===== SUPPLIED RECORDS

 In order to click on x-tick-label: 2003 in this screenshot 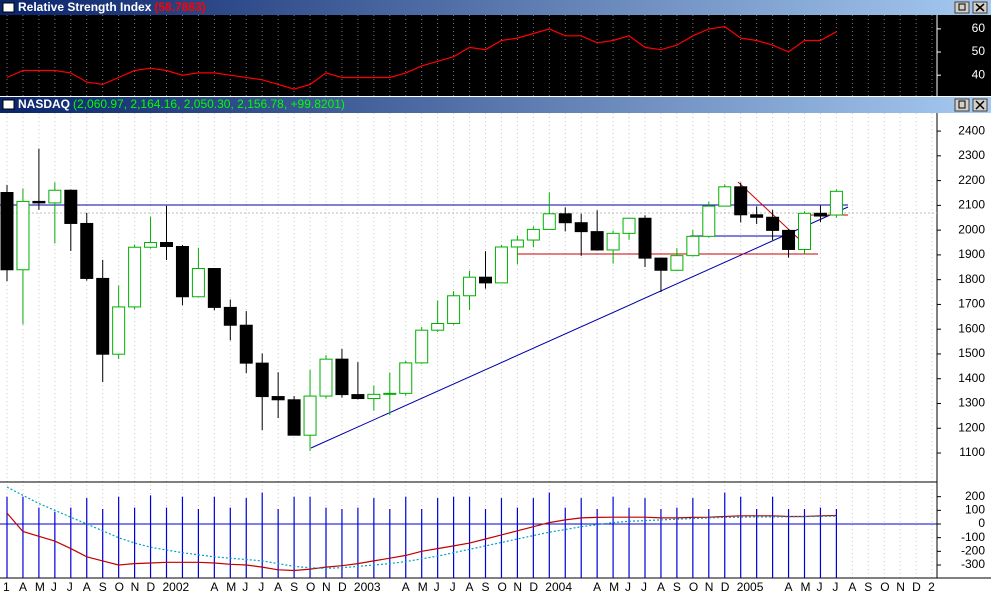, I will do `click(368, 587)`.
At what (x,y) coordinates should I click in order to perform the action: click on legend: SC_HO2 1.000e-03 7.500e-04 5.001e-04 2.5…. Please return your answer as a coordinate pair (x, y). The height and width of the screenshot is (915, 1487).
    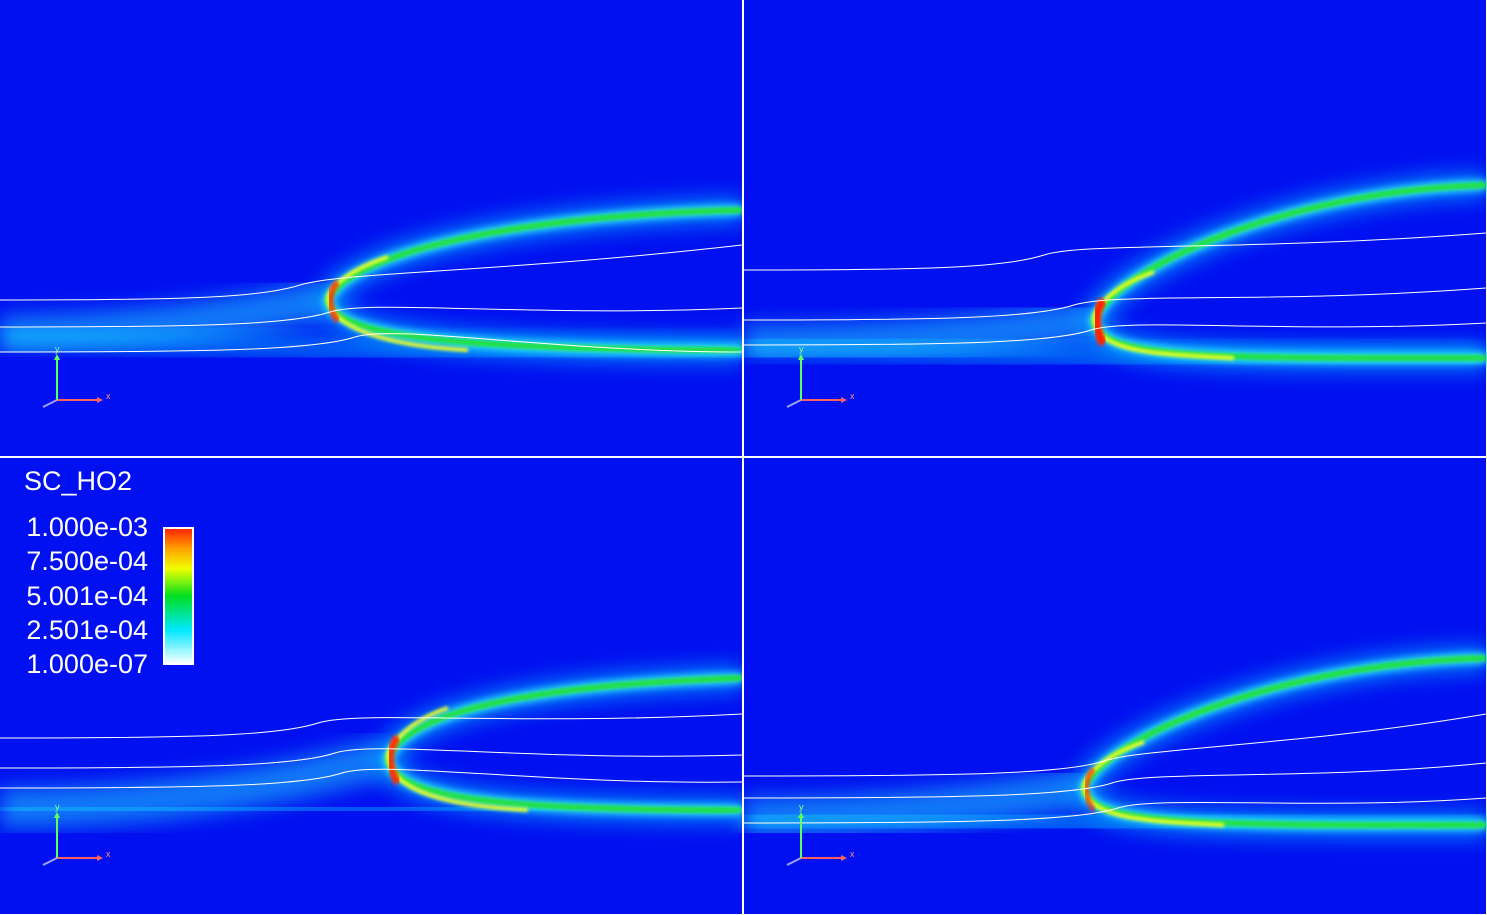
    Looking at the image, I should click on (109, 572).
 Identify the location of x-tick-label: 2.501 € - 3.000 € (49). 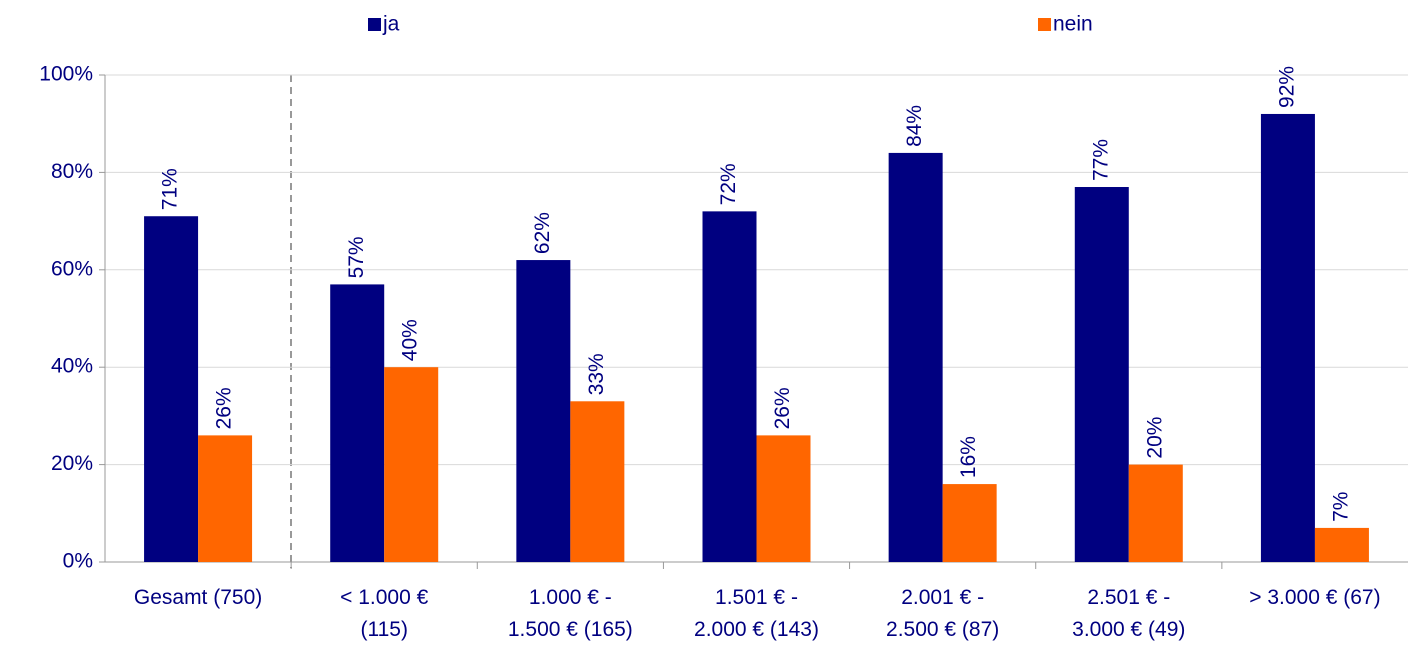
(1128, 614).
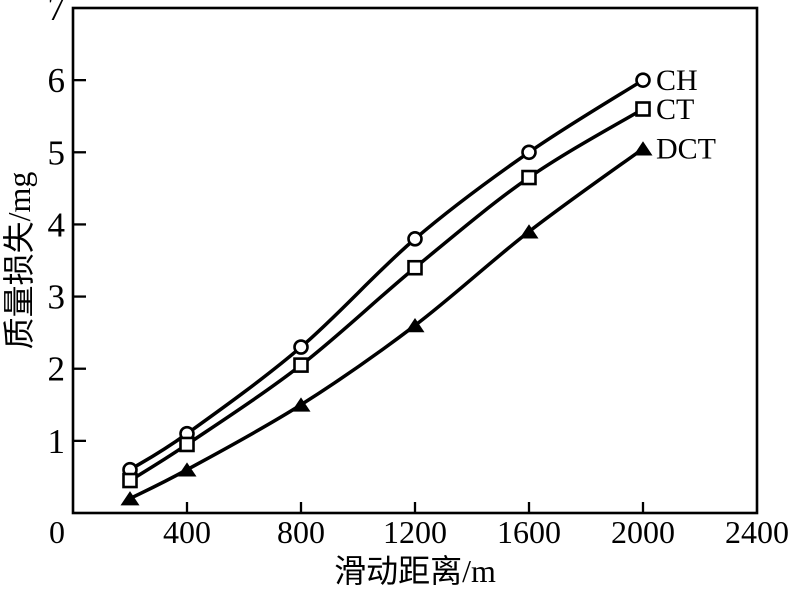 Image resolution: width=788 pixels, height=592 pixels. What do you see at coordinates (756, 532) in the screenshot?
I see `x-tick-label: 2400` at bounding box center [756, 532].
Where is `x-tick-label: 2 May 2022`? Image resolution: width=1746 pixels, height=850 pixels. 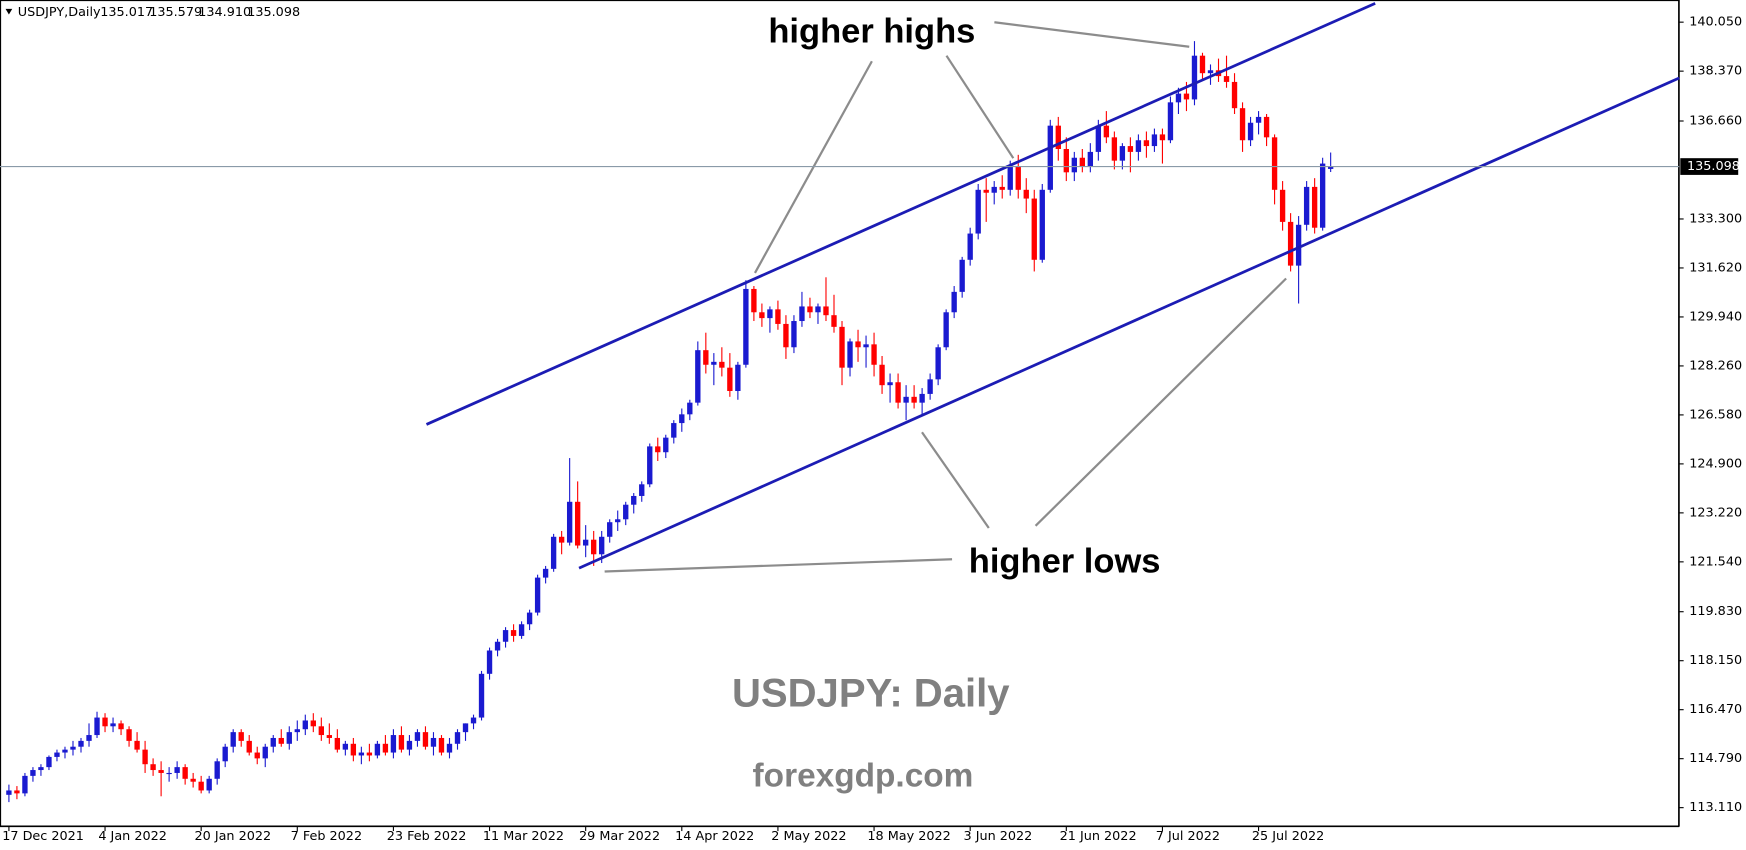
x-tick-label: 2 May 2022 is located at coordinates (808, 836).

==========

# EXERCISE GOAL
Please recast the stretch from the line containing "pixels, height=850 pixels." through the end of the records as a JSON list of strings, one string per line, with blank lines skipped and the pictures left out.

# RESPONSE TO THIS EXERCISE
[
  "Where is `x-tick-label: 2 May 2022`? Image resolution: width=1746 pixels, height=850 pixels. ",
  "x-tick-label: 2 May 2022 is located at coordinates (808, 836)."
]